Growth Curve of Virus

MDCK-M2 cells were plated in a 24-well plate, and after the cells had grown to a monolayer, the M-defective influenza virus strain was inoculated in triplicates into the cells at a multiplicity of infection (MOI) of 0.001. After 2 h of infection, a liquid in the 24-well plate was discarded, the cells were washed with PBS, and then DMEM medium containing 2% FBS was added to maintain cell growth, and the cells were cultured in an incubator at 37° C. and 5% CO₂. Viruses were harvested at 12 h. 24 h. 36 h. 48 h. 60 h. and 72 h after infection, respectively. The harvested virus liquids at different time points were subjected to serial tenfold dilution, with each dilution repeated 4 times, and inoculated into monolayer MDCK-M2 cells in a 96-well plate. After 2 h of infection, the medium was replaced with 2% FBS in DMEM to maintain cell growth. After 48 h. the cytopathic changes were observed, a virulence of the defective influenza strain was collected, and TCID₅₀ was calculated by a Reed-Muench method. After the data analysis was completed, a growth curve of the M-defective influenza virus was plotted, and the results were shown in FIG. 1.

▸ **Activity A**
Answer these questions using the virus growth curve text:
(i) At what multiplicity of infection was the M-defective influenza virus strain inoculated into the cells?
(ii) How many times was each dilution of the harvested virus liquids repeated?
(iii) By what method was TCID₅₀ calculated?
▸ **Activity B**
Please write what comes next in the virus growth curve text, beginning after its final sentence.

Data excerpts:
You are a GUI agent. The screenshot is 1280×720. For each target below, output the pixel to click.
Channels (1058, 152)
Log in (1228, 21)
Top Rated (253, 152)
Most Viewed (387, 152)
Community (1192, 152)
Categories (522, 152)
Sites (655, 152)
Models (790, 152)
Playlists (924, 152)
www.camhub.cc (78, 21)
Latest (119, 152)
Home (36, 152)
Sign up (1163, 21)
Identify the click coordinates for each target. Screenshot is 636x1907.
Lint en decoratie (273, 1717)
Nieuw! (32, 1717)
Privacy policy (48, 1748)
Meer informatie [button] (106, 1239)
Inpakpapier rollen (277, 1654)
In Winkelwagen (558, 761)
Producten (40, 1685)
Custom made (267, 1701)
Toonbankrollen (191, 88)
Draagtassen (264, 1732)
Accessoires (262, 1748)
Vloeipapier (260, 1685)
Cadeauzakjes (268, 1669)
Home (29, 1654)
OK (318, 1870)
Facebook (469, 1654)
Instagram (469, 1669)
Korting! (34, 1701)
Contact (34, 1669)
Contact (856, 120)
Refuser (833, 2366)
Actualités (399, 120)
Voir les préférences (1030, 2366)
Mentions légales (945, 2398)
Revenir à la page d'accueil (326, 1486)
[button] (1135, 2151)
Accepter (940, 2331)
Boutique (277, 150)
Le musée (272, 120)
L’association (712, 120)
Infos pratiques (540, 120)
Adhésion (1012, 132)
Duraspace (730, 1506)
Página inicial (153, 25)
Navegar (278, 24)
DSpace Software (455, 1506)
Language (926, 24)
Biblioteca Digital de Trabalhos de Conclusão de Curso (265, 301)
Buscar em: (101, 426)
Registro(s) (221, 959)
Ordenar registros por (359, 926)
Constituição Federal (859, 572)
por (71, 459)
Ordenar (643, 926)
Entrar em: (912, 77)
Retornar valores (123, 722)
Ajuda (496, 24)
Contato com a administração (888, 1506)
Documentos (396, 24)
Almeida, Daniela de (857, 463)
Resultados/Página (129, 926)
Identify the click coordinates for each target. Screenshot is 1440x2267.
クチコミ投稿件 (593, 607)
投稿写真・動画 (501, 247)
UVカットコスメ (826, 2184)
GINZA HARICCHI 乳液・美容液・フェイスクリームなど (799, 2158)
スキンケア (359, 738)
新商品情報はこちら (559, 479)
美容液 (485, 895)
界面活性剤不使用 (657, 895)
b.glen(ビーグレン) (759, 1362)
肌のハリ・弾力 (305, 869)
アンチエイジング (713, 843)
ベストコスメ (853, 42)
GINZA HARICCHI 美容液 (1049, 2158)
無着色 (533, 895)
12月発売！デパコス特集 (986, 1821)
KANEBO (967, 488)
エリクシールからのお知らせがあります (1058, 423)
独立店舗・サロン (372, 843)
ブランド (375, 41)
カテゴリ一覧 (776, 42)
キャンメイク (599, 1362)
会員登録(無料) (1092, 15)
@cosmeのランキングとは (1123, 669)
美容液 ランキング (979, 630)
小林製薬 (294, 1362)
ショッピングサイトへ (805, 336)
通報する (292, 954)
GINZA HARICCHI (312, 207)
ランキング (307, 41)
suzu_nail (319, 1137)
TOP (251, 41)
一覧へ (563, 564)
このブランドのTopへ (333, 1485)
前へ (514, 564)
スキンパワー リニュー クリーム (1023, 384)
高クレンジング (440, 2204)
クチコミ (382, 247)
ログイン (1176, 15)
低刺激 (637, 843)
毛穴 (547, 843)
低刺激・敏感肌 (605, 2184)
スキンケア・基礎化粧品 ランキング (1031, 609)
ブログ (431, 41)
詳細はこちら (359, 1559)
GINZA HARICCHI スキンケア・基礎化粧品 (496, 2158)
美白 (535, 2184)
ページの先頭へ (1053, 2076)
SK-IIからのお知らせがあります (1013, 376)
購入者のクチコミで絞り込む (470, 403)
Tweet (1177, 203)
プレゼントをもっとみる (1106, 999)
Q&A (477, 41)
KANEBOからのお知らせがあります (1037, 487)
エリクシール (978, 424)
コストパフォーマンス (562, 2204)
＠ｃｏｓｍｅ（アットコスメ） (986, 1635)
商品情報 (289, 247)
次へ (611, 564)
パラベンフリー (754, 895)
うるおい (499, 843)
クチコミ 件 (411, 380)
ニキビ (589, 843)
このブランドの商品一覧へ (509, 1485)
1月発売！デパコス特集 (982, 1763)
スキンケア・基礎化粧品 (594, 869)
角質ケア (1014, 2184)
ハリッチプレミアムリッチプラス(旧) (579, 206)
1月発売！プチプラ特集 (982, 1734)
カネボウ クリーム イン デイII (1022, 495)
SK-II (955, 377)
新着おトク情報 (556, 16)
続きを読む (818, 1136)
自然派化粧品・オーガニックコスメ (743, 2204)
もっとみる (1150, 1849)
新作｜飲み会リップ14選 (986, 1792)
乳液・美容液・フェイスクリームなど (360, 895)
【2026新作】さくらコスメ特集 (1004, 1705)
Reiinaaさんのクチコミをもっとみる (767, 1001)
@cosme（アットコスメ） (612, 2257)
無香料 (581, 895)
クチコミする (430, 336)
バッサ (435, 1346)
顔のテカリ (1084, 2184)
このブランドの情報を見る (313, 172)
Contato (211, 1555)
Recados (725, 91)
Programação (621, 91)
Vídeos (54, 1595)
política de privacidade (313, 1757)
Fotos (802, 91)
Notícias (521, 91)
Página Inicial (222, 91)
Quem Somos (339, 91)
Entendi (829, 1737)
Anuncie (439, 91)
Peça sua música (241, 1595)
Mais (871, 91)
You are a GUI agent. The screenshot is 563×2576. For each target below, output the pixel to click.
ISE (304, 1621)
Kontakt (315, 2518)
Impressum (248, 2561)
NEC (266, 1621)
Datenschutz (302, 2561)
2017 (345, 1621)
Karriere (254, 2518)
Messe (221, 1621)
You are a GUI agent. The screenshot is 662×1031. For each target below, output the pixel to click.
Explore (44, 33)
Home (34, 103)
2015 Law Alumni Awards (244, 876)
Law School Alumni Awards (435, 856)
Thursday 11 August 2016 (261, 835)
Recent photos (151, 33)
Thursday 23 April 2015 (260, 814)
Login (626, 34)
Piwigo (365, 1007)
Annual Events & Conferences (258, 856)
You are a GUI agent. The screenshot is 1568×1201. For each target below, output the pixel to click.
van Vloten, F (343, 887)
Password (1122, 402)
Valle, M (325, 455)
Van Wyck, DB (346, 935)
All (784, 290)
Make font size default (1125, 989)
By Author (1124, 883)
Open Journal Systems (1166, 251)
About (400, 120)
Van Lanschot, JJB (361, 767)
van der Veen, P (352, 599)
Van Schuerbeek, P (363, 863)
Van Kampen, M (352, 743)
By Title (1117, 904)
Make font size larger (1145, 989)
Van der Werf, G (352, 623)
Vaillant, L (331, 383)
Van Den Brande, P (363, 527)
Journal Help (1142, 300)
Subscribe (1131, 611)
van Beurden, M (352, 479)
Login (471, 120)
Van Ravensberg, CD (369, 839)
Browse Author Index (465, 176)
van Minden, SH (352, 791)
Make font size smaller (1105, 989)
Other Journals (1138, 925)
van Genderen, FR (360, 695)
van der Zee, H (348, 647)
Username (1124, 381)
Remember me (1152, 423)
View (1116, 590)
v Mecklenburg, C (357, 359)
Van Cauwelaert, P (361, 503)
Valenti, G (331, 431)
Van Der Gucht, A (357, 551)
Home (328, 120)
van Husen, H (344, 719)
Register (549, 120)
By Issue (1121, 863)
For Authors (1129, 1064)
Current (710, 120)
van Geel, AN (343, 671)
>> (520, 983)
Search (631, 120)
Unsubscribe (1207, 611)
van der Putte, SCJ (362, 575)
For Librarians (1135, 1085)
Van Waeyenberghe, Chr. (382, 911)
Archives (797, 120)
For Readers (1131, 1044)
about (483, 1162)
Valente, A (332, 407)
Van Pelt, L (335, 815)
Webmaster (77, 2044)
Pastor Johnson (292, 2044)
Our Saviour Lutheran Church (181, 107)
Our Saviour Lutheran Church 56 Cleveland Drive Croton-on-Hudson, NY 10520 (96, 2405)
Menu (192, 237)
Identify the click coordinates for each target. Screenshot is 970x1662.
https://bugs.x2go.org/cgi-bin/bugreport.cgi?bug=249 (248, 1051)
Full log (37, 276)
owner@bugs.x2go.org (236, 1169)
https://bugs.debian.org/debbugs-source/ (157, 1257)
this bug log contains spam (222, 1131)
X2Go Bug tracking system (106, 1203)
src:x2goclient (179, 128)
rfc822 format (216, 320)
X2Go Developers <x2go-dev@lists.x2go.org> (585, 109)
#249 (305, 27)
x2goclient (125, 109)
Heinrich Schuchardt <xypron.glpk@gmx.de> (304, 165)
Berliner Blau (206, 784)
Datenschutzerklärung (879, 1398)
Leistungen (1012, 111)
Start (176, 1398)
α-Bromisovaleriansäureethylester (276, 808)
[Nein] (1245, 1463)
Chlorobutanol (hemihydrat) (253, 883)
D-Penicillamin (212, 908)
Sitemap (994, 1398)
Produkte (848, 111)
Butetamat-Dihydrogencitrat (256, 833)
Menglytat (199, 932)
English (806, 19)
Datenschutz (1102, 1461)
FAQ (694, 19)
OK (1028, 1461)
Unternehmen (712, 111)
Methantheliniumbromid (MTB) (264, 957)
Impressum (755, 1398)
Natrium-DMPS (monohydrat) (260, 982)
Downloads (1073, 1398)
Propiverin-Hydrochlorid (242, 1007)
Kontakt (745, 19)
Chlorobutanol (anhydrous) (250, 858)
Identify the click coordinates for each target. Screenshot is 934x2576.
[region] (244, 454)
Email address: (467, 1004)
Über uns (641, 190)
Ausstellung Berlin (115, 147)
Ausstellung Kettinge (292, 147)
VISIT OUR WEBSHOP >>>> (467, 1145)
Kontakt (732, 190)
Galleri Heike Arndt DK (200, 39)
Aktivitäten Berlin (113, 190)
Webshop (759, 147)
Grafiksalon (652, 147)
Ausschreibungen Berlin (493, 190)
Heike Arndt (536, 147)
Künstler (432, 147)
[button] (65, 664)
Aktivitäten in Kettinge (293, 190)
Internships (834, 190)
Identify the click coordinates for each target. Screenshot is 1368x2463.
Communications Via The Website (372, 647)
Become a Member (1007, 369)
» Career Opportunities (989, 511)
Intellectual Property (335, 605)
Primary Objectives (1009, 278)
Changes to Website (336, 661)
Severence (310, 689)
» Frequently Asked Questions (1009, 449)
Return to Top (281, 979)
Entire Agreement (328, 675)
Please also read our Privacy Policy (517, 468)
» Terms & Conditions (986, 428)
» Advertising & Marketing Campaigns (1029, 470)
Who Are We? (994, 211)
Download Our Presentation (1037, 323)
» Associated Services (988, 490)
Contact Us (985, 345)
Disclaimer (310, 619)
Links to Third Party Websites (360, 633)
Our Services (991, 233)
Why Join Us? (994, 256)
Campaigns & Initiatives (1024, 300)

▸ **Result A**
(i) 0.001
(ii) 4 times
(iii) The Reed-Muench method

▸ **Result B**
All attenuated viruses had reduced growth ability compared to wild-type PR8 virus. 24 h after infection, the titers of each type of attenuated viruses were about 105 TCID₅₀/ml. However, the viruses then multiplied in large numbers. At 48 h after infection, the attenuated virus had a titer of around 10⁷ TCID₅₀/ml. It was seen that all the attenuated virus strains produced by the present disclosure could grow at high titer in the MDCK-M2 cells, thus meeting the normal production requirements.

Example 4

M-Defective Influenza Virus can Grow in Normal MDCK

250, 1,000, 4,000, 16,000, 64,000, 256,000, 1,024,000, and 4,096,000 TCID₅₀ M-defective influenza viruses were inoculated into MDCK cells in a 48-well plate, and the cytopathic changes were observed and an HA titer of the cell culture medium was detected. The results are shown in FIG. 2. It was seen from the results that the M-defective influenza virus of the present disclosure could not proliferate when inoculated at low dosages into MDCK cells, but could grow and reproduce in the MDCK cells when inoculated at high dosages. This reflected the ability of the attenuated virus to proliferate in a restricted manner. The strain was advantageous for inducing better protection than that of single replication defective viruses.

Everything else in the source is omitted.